Gary S. Becker offered his own, richer model of regulation in a 1983 paper, in which he noted that interest groups were not a monolithic bloc, but comprised competing interests—an idea that was implicit in Peltzman’s paper but not fully fleshed out. In financial services, for example, there is competition between insurance companies, banks, investment banks, and others. Becker argued that this competition among interest groups could lead to an optimal regulatory outcome. Incumbent groups that benefited from existing regulation had an incentive to protect their interests, but the system also gave incentives to competitors; the greater the regulatory capture, the more incentive for other groups to organize. This offsetting of interests could in theory lead to optimal outcomes. That is not to say that Becker thought current regulation was optimal so much as that we could imagine a situation in which it might be.

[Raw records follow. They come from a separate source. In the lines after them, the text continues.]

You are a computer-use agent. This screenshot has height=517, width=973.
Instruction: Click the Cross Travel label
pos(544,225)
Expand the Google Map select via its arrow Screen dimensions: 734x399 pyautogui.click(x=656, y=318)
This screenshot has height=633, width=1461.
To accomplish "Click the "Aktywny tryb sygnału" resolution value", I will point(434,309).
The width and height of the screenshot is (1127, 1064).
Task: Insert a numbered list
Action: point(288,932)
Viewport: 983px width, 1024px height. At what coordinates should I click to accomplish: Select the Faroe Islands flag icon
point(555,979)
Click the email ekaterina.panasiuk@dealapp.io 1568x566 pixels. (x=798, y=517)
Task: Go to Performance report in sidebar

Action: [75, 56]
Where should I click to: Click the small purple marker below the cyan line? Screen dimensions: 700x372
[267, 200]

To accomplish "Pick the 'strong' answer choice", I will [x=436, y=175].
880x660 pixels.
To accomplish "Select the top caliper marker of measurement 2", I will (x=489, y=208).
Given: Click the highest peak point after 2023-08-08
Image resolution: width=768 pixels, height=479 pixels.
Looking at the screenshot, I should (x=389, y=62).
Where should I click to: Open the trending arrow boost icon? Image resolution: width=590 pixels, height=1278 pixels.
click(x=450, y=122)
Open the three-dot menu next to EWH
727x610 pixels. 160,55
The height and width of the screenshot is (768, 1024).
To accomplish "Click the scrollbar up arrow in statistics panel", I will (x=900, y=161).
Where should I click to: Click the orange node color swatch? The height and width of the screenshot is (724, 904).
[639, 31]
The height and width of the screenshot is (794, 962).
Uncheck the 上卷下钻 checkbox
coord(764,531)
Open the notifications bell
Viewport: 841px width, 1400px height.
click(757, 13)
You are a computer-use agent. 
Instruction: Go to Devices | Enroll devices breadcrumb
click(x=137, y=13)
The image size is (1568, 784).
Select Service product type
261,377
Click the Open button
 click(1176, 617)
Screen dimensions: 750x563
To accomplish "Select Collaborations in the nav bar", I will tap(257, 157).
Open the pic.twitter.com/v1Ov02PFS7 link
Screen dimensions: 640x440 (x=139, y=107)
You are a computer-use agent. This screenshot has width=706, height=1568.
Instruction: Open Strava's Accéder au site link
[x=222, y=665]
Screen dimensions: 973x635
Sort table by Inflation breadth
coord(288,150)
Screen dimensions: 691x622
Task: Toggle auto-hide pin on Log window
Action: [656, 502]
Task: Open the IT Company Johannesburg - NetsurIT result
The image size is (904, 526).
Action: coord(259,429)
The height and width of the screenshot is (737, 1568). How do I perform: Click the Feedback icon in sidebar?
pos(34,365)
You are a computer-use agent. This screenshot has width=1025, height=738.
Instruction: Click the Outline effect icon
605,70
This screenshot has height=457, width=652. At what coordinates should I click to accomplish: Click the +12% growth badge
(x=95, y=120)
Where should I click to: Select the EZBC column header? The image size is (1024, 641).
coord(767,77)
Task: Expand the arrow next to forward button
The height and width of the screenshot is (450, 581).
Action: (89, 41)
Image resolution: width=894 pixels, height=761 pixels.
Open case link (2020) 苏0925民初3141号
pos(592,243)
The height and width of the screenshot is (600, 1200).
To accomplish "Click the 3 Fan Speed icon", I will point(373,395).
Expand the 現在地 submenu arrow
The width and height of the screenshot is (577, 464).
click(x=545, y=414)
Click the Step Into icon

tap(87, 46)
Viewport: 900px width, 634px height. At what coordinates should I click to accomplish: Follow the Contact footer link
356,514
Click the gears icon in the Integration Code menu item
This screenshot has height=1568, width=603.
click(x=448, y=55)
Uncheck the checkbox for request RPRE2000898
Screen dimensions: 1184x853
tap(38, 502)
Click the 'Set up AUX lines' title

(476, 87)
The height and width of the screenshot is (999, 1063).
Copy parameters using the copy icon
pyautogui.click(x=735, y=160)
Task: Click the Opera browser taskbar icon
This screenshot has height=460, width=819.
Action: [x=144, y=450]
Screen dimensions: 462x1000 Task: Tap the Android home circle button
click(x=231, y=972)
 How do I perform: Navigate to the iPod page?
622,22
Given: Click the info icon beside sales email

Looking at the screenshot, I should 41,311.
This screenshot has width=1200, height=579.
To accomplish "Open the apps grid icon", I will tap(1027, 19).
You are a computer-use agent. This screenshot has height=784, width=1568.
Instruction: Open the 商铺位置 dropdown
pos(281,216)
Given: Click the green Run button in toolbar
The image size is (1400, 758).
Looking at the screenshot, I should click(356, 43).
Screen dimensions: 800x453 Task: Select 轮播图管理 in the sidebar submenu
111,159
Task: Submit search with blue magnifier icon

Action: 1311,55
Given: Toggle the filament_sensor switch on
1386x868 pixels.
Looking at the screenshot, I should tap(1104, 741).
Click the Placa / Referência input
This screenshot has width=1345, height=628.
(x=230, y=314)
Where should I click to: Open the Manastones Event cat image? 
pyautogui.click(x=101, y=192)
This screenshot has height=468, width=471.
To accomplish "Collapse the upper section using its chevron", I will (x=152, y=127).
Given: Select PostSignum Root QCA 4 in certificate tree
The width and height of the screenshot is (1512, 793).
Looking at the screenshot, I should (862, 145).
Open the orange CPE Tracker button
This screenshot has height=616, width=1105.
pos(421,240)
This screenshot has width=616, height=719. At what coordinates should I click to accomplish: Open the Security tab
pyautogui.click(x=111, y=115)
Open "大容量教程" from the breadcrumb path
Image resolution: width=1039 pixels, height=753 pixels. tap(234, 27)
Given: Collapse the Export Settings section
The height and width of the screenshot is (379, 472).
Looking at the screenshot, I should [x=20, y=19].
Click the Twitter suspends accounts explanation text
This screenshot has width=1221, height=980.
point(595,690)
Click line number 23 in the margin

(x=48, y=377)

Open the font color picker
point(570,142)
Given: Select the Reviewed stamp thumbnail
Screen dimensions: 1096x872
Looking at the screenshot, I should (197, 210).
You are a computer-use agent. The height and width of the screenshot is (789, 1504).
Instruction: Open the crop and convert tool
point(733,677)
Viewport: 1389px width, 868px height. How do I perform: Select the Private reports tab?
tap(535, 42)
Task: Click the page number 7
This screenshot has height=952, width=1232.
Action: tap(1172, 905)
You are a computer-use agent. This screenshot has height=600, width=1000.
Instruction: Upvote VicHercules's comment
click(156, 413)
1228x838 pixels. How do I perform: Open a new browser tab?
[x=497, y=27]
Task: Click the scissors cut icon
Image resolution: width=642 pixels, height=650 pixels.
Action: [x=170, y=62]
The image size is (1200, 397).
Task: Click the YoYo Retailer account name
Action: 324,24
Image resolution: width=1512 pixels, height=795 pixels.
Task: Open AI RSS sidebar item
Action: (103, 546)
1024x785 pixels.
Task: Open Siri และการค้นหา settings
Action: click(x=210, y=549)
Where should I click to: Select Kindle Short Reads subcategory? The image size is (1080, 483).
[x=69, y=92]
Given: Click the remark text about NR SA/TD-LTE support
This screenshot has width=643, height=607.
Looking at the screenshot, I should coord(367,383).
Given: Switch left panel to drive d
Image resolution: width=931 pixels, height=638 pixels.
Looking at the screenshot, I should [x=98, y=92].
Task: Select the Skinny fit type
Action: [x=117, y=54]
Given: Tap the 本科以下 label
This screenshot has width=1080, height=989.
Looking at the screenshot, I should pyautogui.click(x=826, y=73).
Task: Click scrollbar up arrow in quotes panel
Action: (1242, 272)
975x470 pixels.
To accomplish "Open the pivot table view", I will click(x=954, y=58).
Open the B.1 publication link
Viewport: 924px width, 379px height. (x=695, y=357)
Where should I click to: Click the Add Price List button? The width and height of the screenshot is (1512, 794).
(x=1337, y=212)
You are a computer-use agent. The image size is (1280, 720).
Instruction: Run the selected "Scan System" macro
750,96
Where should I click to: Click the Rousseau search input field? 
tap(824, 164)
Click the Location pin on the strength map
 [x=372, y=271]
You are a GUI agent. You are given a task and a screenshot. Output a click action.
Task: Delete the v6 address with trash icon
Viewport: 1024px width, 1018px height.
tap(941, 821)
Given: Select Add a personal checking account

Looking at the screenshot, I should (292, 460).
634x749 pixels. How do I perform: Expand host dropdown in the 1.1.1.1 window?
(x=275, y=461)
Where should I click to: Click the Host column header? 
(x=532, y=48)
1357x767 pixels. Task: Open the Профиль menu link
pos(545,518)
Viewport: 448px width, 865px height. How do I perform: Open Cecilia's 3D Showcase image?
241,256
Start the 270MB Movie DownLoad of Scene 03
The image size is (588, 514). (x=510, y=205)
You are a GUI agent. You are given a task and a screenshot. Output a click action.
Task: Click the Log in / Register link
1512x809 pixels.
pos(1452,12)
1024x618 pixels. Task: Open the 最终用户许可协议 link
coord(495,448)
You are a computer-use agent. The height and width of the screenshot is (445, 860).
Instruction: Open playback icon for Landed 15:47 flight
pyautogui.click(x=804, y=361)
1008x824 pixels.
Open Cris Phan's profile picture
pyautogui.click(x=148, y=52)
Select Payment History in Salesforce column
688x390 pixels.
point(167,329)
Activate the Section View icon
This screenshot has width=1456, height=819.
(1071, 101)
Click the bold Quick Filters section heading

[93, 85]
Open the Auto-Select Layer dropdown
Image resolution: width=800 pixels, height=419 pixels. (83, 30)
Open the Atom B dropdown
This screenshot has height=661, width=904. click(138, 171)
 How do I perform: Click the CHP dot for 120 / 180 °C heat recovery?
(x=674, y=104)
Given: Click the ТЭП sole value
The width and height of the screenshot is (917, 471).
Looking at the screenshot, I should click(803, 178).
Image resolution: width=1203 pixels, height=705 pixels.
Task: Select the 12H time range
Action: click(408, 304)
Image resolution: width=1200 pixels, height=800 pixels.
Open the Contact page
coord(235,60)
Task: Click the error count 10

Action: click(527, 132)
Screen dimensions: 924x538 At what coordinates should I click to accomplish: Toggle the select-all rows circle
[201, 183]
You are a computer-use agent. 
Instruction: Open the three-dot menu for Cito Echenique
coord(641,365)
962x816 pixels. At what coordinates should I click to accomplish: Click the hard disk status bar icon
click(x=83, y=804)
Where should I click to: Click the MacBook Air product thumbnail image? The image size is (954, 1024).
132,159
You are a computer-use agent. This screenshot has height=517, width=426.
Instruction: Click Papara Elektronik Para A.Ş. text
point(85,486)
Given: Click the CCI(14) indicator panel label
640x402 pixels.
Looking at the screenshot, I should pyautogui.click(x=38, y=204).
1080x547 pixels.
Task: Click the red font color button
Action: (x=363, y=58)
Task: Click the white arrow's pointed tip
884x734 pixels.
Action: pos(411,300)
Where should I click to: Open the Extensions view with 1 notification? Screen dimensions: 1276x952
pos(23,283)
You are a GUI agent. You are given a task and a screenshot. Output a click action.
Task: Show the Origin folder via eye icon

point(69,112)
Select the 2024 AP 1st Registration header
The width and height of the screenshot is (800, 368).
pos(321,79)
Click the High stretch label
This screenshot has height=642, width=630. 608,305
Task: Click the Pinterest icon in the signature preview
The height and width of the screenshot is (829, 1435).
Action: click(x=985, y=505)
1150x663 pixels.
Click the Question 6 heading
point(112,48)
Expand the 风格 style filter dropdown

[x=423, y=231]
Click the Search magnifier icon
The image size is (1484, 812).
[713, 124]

Stigler, Peltzman, and Becker began an intellectual conversation that continues in the work of scholars such as my colleague Luigi Zingales, Robert C. McCormack Distinguished Service Professor of Entrepreneurship and Finance at Chicago Booth, and in my own work on banking regulation, trade policy, lobbying, and campaign contributions.

Peltzman’s ideas have also had a direct impact on policymaking. In 1980, the US Congress created the Office of Information and Regulatory Affairs, which performs cost-benefit analyses of regulatory changes, and reviews the effectiveness of existing legislation. In addition, the FDA has backpedaled several more times in the face of campaigns demonstrating how patients suffer because of the rigor of lengthy drug trials.

As the regulatory impulse has returned in the wake of the 2007–10 financial crisis and the 2010 Dodd-Frank Act, Sam Peltzman’s observations about trade-offs and unintended consequences remain highly relevant. Policymakers would do well to keep them top of mind.

Randall S. Kroszner is Norman R. Bobins Professor of Economics.